WHAT IS EXPECTED: Render every line of the material below as a JSON list of strings, with one string per line and blank lines omitted.

RECORDS FOR THIS TASK:
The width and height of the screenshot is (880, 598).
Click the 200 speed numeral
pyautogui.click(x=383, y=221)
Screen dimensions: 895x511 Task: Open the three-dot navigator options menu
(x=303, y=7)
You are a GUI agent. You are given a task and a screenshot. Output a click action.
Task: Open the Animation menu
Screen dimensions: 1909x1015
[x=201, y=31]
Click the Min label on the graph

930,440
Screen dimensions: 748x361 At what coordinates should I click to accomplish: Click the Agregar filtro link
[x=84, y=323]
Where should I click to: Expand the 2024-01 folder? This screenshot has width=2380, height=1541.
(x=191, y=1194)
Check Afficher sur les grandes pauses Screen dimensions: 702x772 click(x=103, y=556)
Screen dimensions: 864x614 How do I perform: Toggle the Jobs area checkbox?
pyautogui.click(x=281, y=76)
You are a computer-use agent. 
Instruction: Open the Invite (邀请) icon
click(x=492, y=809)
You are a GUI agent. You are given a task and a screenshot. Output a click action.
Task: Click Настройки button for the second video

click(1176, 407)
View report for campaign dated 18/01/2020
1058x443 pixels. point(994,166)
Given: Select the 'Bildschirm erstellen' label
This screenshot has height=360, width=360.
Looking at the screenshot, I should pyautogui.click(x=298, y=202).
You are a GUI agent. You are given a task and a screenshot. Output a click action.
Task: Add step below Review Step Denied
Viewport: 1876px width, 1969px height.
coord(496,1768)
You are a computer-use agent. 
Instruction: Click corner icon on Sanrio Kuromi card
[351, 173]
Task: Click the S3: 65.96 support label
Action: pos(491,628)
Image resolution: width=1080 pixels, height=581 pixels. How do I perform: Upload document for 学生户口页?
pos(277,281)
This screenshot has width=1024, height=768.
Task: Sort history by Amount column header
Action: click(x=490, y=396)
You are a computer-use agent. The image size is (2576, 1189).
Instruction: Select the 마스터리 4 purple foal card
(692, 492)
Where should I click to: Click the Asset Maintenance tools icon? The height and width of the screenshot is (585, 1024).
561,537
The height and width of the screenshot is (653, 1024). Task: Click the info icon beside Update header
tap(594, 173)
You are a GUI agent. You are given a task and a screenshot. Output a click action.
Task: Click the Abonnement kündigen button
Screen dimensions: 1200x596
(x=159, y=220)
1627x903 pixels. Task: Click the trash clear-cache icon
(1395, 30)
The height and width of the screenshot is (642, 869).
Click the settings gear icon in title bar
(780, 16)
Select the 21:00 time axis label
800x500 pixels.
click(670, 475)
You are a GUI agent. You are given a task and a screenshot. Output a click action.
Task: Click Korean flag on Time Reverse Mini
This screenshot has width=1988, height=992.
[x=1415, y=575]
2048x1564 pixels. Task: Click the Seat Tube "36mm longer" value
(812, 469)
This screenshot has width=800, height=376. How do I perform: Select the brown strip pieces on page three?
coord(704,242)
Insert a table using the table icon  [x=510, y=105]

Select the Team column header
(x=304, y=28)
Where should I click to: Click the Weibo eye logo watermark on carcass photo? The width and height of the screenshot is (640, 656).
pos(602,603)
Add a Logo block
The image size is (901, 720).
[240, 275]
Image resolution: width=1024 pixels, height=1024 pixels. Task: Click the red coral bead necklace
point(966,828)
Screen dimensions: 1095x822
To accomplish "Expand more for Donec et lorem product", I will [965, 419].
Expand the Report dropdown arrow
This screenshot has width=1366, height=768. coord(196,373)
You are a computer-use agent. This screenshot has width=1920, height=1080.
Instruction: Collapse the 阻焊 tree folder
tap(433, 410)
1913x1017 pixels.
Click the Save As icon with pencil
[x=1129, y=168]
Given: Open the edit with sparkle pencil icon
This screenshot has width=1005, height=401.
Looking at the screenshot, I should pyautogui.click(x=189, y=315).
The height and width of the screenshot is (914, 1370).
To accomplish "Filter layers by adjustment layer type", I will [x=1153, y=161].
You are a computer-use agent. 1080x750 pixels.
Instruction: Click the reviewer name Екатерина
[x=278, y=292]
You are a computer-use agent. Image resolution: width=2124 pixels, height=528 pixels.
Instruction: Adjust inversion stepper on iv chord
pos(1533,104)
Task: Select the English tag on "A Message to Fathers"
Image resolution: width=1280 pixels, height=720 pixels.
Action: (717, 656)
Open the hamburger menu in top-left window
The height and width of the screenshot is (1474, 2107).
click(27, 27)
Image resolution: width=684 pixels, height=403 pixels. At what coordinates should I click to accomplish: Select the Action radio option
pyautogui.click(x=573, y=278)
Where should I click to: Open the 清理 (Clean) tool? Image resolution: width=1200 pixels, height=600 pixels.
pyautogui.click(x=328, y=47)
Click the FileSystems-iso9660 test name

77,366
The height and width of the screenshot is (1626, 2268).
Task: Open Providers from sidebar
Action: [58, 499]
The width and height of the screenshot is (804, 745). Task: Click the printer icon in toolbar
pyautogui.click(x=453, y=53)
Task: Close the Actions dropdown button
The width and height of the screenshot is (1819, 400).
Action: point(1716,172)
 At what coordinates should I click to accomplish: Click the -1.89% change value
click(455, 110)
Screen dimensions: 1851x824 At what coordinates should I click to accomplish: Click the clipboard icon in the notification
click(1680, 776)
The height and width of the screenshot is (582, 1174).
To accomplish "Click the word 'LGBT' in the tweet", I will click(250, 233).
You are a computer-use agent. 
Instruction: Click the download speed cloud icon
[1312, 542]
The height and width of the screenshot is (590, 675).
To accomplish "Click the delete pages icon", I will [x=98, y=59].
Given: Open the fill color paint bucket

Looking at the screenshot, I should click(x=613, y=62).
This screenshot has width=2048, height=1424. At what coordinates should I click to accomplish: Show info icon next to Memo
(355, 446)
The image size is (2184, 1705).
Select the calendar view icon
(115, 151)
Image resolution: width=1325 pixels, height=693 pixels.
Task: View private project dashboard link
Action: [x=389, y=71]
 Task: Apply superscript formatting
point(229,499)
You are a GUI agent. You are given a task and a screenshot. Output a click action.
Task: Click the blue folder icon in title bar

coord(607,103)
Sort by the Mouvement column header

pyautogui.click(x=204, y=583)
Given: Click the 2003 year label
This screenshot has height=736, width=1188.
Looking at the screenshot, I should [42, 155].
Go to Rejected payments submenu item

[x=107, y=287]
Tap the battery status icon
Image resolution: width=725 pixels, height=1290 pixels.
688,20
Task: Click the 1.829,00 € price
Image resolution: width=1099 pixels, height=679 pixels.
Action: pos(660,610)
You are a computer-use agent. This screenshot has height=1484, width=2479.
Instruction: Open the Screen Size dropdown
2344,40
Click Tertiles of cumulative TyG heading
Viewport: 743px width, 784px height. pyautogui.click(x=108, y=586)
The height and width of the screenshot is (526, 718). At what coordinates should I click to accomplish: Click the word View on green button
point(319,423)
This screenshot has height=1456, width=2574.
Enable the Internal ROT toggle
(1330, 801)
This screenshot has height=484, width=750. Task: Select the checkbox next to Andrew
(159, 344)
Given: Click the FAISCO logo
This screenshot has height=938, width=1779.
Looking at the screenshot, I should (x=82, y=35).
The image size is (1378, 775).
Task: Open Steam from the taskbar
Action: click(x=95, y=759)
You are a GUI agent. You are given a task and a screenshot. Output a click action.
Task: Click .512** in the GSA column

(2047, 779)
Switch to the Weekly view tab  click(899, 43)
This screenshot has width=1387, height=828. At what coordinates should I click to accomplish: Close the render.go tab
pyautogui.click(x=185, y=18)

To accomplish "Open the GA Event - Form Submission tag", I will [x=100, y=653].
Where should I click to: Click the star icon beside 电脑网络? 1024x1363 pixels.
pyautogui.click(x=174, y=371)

FULL RESPONSE:
[
  "The width and height of the screenshot is (880, 598).",
  "Click the 200 speed numeral",
  "pyautogui.click(x=383, y=221)",
  "Screen dimensions: 895x511 Task: Open the three-dot navigator options menu",
  "(x=303, y=7)",
  "You are a GUI agent. You are given a task and a screenshot. Output a click action.",
  "Task: Open the Animation menu",
  "Screen dimensions: 1909x1015",
  "[x=201, y=31]",
  "Click the Min label on the graph",
  "930,440",
  "Screen dimensions: 748x361 At what coordinates should I click to accomplish: Click the Agregar filtro link",
  "[x=84, y=323]",
  "Where should I click to: Expand the 2024-01 folder? This screenshot has width=2380, height=1541.",
  "(x=191, y=1194)",
  "Check Afficher sur les grandes pauses Screen dimensions: 702x772 click(x=103, y=556)",
  "Screen dimensions: 864x614 How do I perform: Toggle the Jobs area checkbox?",
  "pyautogui.click(x=281, y=76)",
  "You are a computer-use agent. ",
  "Instruction: Open the Invite (邀请) icon",
  "click(x=492, y=809)",
  "You are a GUI agent. You are given a task and a screenshot. Output a click action.",
  "Task: Click Настройки button for the second video",
  "click(1176, 407)",
  "View report for campaign dated 18/01/2020",
  "1058x443 pixels. point(994,166)",
  "Given: Select the 'Bildschirm erstellen' label",
  "This screenshot has height=360, width=360.",
  "Looking at the screenshot, I should pyautogui.click(x=298, y=202).",
  "You are a GUI agent. You are given a task and a screenshot. Output a click action.",
  "Task: Add step below Review Step Denied",
  "Viewport: 1876px width, 1969px height.",
  "coord(496,1768)",
  "You are a computer-use agent. ",
  "Instruction: Click corner icon on Sanrio Kuromi card",
  "[351, 173]",
  "Task: Click the S3: 65.96 support label",
  "Action: pos(491,628)",
  "Image resolution: width=1080 pixels, height=581 pixels. How do I perform: Upload document for 学生户口页?",
  "pos(277,281)",
  "This screenshot has width=1024, height=768.",
  "Task: Sort history by Amount column header",
  "Action: click(x=490, y=396)",
  "You are a computer-use agent. The image size is (2576, 1189).",
  "Instruction: Select the 마스터리 4 purple foal card",
  "(692, 492)",
  "Where should I click to: Click the Asset Maintenance tools icon? The height and width of the screenshot is (585, 1024).",
  "561,537",
  "The height and width of the screenshot is (653, 1024). Task: Click the info icon beside Update header",
  "tap(594, 173)",
  "You are a GUI agent. You are given a task and a screenshot. Output a click action.",
  "Task: Click the Abonnement kündigen button",
  "Screen dimensions: 1200x596",
  "(x=159, y=220)",
  "1627x903 pixels. Task: Click the trash clear-cache icon",
  "(1395, 30)",
  "The height and width of the screenshot is (642, 869).",
  "Click the settings gear icon in title bar",
  "(780, 16)",
  "Select the 21:00 time axis label",
  "800x500 pixels.",
  "click(670, 475)",
  "You are a GUI agent. You are given a task and a screenshot. Output a click action.",
  "Task: Click Korean flag on Time Reverse Mini",
  "This screenshot has width=1988, height=992.",
  "[x=1415, y=575]",
  "2048x1564 pixels. Task: Click the Seat Tube \"36mm longer\" value",
  "(812, 469)",
  "This screenshot has width=800, height=376. How do I perform: Select the brown strip pieces on page three?",
  "coord(704,242)",
  "Insert a table using the table icon  [x=510, y=105]",
  "Select the Team column header",
  "(x=304, y=28)",
  "Where should I click to: Click the Weibo eye logo watermark on carcass photo? The width and height of the screenshot is (640, 656).",
  "pos(602,603)",
  "Add a Logo block",
  "The image size is (901, 720).",
  "[240, 275]",
  "Image resolution: width=1024 pixels, height=1024 pixels. Task: Click the red coral bead necklace",
  "point(966,828)",
  "Screen dimensions: 1095x822",
  "To accomplish \"Expand more for Donec et lorem product\", I will [965, 419].",
  "Expand the Report dropdown arrow",
  "This screenshot has width=1366, height=768. coord(196,373)",
  "You are a computer-use agent. This screenshot has width=1920, height=1080.",
  "Instruction: Collapse the 阻焊 tree folder",
  "tap(433, 410)",
  "1913x1017 pixels.",
  "Click the Save As icon with pencil",
  "[x=1129, y=168]",
  "Given: Open the edit with sparkle pencil icon",
  "This screenshot has width=1005, height=401.",
  "Looking at the screenshot, I should pyautogui.click(x=189, y=315).",
  "The height and width of the screenshot is (914, 1370).",
  "To accomplish \"Filter layers by adjustment layer type\", I will [x=1153, y=161].",
  "You are a computer-use agent. 1080x750 pixels.",
  "Instruction: Click the reviewer name Екатерина",
  "[x=278, y=292]",
  "You are a computer-use agent. Image resolution: width=2124 pixels, height=528 pixels.",
  "Instruction: Adjust inversion stepper on iv chord",
  "pos(1533,104)",
  "Task: Select the English tag on \"A Message to Fathers\"",
  "Image resolution: width=1280 pixels, height=720 pixels.",
  "Action: (717, 656)",
  "Open the hamburger menu in top-left window",
  "The height and width of the screenshot is (1474, 2107).",
  "click(27, 27)",
  "Image resolution: width=684 pixels, height=403 pixels. At what coordinates should I click to accomplish: Select the Action radio option",
  "pyautogui.click(x=573, y=278)",
  "Where should I click to: Open the 清理 (Clean) tool? Image resolution: width=1200 pixels, height=600 pixels.",
  "pyautogui.click(x=328, y=47)",
  "Click the FileSystems-iso9660 test name",
  "77,366",
  "The height and width of the screenshot is (1626, 2268).",
  "Task: Open Providers from sidebar",
  "Action: [58, 499]",
  "The width and height of the screenshot is (804, 745). Task: Click the printer icon in toolbar",
  "pyautogui.click(x=453, y=53)",
  "Task: Close the Actions dropdown button",
  "The width and height of the screenshot is (1819, 400).",
  "Action: point(1716,172)",
  " At what coordinates should I click to accomplish: Click the -1.89% change value",
  "click(455, 110)",
  "Screen dimensions: 1851x824 At what coordinates should I click to accomplish: Click the clipboard icon in the notification",
  "click(1680, 776)",
  "The height and width of the screenshot is (582, 1174).",
  "To accomplish \"Click the word 'LGBT' in the tweet\", I will click(250, 233).",
  "You are a computer-use agent. ",
  "Instruction: Click the download speed cloud icon",
  "[1312, 542]",
  "The height and width of the screenshot is (590, 675).",
  "To accomplish \"Click the delete pages icon\", I will [x=98, y=59].",
  "Given: Open the fill color paint bucket",
  "Looking at the screenshot, I should click(x=613, y=62).",
  "This screenshot has width=2048, height=1424. At what coordinates should I click to accomplish: Show info icon next to Memo",
  "(355, 446)",
  "The image size is (2184, 1705).",
  "Select the calendar view icon",
  "(115, 151)",
  "Image resolution: width=1325 pixels, height=693 pixels.",
  "Task: View private project dashboard link",
  "Action: [x=389, y=71]",
  " Task: Apply superscript formatting",
  "point(229,499)",
  "You are a GUI agent. You are given a task and a screenshot. Output a click action.",
  "Task: Click the blue folder icon in title bar",
  "coord(607,103)",
  "Sort by the Mouvement column header",
  "pyautogui.click(x=204, y=583)",
  "Given: Click the 2003 year label",
  "This screenshot has height=736, width=1188.",
  "Looking at the screenshot, I should [42, 155].",
  "Go to Rejected payments submenu item",
  "[x=107, y=287]",
  "Tap the battery status icon",
  "Image resolution: width=725 pixels, height=1290 pixels.",
  "688,20",
  "Task: Click the 1.829,00 € price",
  "Image resolution: width=1099 pixels, height=679 pixels.",
  "Action: pos(660,610)",
  "You are a computer-use agent. This screenshot has height=1484, width=2479.",
  "Instruction: Open the Screen Size dropdown",
  "2344,40",
  "Click Tertiles of cumulative TyG heading",
  "Viewport: 743px width, 784px height. pyautogui.click(x=108, y=586)",
  "The height and width of the screenshot is (526, 718). At what coordinates should I click to accomplish: Click the word View on green button",
  "point(319,423)",
  "This screenshot has height=1456, width=2574.",
  "Enable the Internal ROT toggle",
  "(1330, 801)",
  "This screenshot has height=484, width=750. Task: Select the checkbox next to Andrew",
  "(159, 344)",
  "Given: Click the FAISCO logo",
  "This screenshot has height=938, width=1779.",
  "Looking at the screenshot, I should (x=82, y=35).",
  "The image size is (1378, 775).",
  "Task: Open Steam from the taskbar",
  "Action: click(x=95, y=759)",
  "You are a GUI agent. You are given a task and a screenshot. Output a click action.",
  "Task: Click .512** in the GSA column",
  "(2047, 779)",
  "Switch to the Weekly view tab  click(899, 43)",
  "This screenshot has width=1387, height=828. At what coordinates should I click to accomplish: Close the render.go tab",
  "pyautogui.click(x=185, y=18)",
  "To accomplish \"Open the GA Event - Form Submission tag\", I will [x=100, y=653].",
  "Where should I click to: Click the star icon beside 电脑网络? 1024x1363 pixels.",
  "pyautogui.click(x=174, y=371)"
]